** Opening Exercise material block **

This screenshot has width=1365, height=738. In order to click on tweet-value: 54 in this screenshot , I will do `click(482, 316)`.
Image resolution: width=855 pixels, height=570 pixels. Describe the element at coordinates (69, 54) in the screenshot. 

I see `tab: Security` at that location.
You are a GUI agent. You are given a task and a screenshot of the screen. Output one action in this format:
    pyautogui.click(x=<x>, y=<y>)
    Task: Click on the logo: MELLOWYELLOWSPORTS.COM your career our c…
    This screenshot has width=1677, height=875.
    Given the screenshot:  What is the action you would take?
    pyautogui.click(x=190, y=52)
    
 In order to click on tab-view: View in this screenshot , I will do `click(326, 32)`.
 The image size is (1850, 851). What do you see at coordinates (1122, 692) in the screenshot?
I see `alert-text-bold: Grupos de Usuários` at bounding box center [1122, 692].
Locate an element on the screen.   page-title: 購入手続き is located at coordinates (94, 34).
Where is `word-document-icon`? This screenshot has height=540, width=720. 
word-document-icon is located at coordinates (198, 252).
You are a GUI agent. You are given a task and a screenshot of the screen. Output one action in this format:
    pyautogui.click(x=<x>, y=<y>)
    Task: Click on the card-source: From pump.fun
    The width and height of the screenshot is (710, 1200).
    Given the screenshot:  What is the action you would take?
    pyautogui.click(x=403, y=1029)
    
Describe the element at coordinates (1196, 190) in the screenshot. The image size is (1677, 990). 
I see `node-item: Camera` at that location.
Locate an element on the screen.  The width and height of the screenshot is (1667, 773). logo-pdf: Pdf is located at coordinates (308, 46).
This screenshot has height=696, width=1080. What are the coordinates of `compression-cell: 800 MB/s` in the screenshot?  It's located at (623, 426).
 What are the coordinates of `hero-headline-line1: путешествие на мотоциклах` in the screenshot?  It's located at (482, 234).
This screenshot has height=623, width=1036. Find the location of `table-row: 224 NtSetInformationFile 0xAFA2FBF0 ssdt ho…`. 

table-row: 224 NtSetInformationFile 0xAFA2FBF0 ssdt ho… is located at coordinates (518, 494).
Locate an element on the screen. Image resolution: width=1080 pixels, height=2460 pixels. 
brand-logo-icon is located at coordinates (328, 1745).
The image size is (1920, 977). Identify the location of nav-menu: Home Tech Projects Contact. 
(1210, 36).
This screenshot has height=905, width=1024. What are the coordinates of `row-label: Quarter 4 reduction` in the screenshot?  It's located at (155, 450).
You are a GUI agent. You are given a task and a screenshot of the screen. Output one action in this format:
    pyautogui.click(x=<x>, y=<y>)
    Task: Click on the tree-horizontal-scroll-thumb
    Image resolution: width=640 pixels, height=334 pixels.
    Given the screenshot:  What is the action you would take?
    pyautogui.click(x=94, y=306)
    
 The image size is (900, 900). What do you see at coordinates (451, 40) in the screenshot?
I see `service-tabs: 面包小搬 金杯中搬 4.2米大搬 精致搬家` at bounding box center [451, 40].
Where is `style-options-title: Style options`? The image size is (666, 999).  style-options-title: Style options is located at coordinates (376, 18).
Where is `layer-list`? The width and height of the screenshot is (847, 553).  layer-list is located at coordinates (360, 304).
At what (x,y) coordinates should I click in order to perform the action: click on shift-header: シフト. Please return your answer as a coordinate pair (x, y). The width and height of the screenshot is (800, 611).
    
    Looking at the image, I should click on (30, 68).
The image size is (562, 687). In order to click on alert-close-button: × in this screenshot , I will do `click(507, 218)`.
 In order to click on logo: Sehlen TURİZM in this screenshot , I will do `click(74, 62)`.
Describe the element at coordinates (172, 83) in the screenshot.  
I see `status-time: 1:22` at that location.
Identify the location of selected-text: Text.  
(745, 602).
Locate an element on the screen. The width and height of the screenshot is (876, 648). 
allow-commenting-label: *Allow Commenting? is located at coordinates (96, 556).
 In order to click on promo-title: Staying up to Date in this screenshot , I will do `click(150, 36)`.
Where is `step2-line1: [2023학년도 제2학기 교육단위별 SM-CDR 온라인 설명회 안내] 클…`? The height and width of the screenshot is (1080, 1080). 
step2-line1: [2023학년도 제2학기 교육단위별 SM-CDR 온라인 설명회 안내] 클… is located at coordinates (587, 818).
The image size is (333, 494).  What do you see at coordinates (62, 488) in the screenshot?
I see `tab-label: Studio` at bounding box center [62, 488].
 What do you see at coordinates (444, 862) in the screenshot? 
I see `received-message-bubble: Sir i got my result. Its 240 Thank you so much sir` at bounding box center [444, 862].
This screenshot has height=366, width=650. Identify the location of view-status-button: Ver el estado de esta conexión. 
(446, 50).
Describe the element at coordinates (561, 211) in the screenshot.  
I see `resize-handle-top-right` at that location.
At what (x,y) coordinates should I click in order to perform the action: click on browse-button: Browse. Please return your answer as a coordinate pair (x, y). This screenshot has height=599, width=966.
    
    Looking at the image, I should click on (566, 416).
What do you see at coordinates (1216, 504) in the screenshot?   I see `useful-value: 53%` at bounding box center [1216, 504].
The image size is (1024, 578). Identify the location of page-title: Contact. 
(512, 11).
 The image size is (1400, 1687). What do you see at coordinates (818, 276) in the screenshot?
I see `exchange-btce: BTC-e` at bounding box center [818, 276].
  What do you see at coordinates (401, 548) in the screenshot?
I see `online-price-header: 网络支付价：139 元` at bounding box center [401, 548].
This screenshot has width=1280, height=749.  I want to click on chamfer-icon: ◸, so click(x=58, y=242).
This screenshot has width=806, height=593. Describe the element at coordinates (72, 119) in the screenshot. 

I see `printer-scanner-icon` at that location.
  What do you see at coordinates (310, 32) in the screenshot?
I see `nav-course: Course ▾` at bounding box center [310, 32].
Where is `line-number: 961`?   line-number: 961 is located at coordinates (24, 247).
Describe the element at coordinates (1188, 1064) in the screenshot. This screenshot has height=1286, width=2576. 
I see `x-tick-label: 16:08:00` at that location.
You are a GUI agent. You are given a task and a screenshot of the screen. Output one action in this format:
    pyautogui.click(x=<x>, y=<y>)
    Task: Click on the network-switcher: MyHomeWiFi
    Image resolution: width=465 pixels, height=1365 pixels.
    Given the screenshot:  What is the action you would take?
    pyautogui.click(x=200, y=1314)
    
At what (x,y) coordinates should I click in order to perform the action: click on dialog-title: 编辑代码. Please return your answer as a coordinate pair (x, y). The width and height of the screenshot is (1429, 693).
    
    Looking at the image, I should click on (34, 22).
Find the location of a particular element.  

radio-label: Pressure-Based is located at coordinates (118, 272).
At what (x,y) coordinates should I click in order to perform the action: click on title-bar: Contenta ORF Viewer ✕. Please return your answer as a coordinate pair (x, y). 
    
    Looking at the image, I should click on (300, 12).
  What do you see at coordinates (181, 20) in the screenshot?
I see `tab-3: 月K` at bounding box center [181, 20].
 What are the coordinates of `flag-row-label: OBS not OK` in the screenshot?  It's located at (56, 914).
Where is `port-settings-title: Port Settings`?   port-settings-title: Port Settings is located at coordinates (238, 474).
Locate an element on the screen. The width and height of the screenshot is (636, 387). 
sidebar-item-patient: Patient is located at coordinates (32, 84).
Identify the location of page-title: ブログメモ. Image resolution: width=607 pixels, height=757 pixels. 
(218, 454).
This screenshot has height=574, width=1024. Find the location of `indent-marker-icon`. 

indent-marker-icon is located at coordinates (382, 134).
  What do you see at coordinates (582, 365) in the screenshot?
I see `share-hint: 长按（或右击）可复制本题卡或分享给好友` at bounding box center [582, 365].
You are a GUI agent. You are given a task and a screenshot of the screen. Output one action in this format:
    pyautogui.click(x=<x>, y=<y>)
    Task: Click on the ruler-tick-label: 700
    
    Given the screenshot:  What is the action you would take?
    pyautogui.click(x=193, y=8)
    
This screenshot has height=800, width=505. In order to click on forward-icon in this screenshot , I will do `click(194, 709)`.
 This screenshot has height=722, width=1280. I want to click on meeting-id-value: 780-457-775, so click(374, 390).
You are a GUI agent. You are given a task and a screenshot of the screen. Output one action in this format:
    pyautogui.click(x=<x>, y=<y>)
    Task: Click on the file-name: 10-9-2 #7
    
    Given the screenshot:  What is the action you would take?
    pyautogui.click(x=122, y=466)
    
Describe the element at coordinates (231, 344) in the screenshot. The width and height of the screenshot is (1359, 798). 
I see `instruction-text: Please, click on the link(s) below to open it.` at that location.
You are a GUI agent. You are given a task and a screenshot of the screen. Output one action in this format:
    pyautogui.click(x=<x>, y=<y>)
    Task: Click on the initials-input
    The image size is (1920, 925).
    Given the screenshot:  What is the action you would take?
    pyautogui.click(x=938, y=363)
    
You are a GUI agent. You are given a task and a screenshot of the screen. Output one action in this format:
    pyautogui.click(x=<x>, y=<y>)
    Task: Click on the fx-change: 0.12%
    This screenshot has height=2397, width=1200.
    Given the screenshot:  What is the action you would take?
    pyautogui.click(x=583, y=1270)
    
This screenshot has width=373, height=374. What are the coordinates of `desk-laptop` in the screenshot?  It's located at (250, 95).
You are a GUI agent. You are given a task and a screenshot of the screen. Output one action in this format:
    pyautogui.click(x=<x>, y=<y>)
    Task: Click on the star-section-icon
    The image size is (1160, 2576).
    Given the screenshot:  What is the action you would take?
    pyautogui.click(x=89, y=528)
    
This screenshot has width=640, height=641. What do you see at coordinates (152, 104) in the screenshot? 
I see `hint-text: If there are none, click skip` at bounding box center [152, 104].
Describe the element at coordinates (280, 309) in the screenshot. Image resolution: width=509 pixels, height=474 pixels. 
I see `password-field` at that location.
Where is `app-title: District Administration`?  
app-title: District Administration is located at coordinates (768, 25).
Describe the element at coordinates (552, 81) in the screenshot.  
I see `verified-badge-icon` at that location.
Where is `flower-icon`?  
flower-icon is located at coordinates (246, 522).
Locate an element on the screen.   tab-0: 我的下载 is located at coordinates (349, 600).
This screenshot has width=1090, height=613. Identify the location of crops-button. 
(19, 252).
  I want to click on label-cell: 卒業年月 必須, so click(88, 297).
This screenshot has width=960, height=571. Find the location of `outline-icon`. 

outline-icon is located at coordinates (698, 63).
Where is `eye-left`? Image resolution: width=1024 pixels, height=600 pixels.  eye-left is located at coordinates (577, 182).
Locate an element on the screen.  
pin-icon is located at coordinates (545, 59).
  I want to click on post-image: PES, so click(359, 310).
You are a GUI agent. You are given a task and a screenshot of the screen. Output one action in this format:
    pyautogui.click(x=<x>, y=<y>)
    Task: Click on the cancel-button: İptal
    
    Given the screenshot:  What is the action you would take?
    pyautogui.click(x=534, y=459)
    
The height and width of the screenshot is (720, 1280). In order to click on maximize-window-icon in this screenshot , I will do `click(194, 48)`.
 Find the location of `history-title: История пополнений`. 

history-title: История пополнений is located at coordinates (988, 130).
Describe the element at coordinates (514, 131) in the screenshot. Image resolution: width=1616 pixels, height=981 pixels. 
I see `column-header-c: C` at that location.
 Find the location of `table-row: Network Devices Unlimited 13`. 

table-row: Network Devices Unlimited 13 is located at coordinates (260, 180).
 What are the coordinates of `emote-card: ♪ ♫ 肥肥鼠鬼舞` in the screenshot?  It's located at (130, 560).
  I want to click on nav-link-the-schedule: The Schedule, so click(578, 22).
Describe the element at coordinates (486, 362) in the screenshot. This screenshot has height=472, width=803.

** Closing Exercise material block **

Print the lines of the entries from the one containing "This screenshot has height=905, width=1024." through the one containing "center [451, 40].", both included, without any changes.

This screenshot has height=905, width=1024. What are the coordinates of `row-label: Quarter 4 reduction` in the screenshot?  It's located at (155, 450).
You are a GUI agent. You are given a task and a screenshot of the screen. Output one action in this format:
    pyautogui.click(x=<x>, y=<y>)
    Task: Click on the tree-horizontal-scroll-thumb
    Image resolution: width=640 pixels, height=334 pixels.
    Given the screenshot:  What is the action you would take?
    pyautogui.click(x=94, y=306)
    
 The image size is (900, 900). What do you see at coordinates (451, 40) in the screenshot?
I see `service-tabs: 面包小搬 金杯中搬 4.2米大搬 精致搬家` at bounding box center [451, 40].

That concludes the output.